If you add Morgan Stanley at No. 12 in the world and Goodman Sachs at No. 15, “that’s almost a third of bank financing for fossil fuels” coming from the United States, Jason Disterhoft, fossil finance expert at the Rainforest Action Network and one of the report’s author’s, told me.

Because US banks are an outsize part of the fossil fuel funding problem, they must be an outsize part of the solution to address climate change. “The US cannot credibly call itself a global climate leader so long as its banks are driving climate change to this extent, with no plans to phase out that activity,” Disterhoft added.

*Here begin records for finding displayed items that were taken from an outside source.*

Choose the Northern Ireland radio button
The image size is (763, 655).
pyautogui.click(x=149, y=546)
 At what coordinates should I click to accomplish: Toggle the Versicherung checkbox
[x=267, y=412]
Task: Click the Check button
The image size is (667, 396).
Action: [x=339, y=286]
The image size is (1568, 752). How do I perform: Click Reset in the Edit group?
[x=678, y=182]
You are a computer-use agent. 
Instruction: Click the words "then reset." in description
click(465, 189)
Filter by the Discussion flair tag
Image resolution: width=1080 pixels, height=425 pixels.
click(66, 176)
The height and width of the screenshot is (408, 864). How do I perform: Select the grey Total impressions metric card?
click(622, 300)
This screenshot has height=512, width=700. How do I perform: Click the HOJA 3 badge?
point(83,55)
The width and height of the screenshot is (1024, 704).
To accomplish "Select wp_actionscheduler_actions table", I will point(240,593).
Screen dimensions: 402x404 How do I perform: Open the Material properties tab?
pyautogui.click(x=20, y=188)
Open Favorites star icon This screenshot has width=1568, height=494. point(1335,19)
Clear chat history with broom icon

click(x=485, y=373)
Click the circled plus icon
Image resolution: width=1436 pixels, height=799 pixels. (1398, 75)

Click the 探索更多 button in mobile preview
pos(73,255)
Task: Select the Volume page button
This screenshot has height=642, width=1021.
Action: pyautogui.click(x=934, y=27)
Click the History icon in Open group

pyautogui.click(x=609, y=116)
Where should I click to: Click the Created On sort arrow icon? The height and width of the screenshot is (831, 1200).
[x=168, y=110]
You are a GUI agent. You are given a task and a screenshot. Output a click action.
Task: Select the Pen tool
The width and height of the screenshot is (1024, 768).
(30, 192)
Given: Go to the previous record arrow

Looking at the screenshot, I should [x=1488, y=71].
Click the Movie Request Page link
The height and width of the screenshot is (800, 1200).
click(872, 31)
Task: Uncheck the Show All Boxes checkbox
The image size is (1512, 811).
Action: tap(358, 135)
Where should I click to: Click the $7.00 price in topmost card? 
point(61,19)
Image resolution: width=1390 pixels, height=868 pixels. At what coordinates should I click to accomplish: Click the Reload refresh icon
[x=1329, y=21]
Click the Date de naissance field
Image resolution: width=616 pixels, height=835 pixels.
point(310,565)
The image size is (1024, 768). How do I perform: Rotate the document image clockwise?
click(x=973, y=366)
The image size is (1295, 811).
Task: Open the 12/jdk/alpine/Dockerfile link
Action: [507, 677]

As a part of its all-of-government approach to attacking the climate crisis, the Biden administration plans to involve the Treasury Department in efforts to end international financing of fossil-fuel-based energy sources.

“It’s the first time we’re seeing an administration sketch out what an agenda in this space looks like,” Disterhoft said.

But banks in other countries have work to do, too.

France’s BNP Paribas was the worst in the European Union. It spent $41 billion to finance fossil fuels in 2020 — a 41 percent increase from 2019. Japan’s MUFG was the worst in Asia, and sixth-worst overall.

No South American or African banks made the list of the world’s 60 biggest banks.

Where’s the money’s going?

The report includes several case studies that show the impact big banks financing fossil fuels has on communities around the world that are disproportionately impacted by a climate crisis they largely didn’t create.

Citibank was named the worst bank for “funding the expanders” — that is, for funding the top 100 companies that are expanding their use of fossil fuels. One of those companies is the Canada-based energy transportation company Enbridge, whose Line 3 oil pipeline expansion is facing fierce opposition from Indigenous groups in Minnesota.

China’s CNOOC Limited and France’s Total — two of the world’s largest oil and gas companies — have been financing the East African Crude Oil Pipeline, which would carry 216,000 barrels of crude oil per day from Uganda to Tanzania.

If completed, it would become the world’s longest heated pipeline and would blast over 33 million tons of planet-warming CO2 into the air — more emissions than are currently produced by the two countries combined.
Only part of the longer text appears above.